> [What this task involves] Starting at the line that contains "Click the 75.20 thigh value", repeat each line exactly until the records end, keeping both the first and the last.

> [Material supplied]
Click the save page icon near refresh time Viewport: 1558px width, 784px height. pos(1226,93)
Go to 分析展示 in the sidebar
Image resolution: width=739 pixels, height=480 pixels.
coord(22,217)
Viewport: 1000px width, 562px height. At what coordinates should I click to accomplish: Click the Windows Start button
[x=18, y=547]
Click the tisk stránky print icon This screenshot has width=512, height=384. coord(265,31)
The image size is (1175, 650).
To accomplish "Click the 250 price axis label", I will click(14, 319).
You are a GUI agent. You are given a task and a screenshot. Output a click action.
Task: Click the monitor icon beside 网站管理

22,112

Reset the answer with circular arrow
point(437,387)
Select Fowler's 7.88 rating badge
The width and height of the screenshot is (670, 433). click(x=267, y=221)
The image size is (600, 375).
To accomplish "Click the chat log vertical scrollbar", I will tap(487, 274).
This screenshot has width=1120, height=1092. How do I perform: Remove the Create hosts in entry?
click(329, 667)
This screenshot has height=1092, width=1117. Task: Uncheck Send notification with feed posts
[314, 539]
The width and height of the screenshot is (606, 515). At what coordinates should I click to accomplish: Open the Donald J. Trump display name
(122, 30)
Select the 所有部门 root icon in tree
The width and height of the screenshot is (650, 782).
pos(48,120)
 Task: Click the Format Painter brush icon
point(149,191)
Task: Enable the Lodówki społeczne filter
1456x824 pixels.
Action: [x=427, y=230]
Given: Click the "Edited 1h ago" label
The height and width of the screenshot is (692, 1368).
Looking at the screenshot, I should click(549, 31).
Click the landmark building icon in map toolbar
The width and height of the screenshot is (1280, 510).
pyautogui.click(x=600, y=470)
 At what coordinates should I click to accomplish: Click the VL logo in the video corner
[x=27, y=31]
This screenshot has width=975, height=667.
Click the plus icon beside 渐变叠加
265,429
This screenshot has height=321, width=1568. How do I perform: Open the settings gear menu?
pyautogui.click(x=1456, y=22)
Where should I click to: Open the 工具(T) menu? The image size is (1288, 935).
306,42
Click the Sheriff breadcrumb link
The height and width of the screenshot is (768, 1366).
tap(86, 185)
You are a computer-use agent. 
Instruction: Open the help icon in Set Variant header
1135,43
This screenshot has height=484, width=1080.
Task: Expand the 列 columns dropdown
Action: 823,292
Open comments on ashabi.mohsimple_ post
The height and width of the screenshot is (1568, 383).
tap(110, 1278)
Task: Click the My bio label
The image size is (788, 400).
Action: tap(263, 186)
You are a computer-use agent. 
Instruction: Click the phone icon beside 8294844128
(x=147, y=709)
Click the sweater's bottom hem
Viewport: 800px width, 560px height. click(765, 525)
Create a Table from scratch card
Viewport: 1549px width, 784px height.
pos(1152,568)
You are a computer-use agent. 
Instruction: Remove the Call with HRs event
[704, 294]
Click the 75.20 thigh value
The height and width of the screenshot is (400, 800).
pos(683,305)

> [Response to this task]
Click the 75.20 thigh value
The height and width of the screenshot is (400, 800).
pos(683,305)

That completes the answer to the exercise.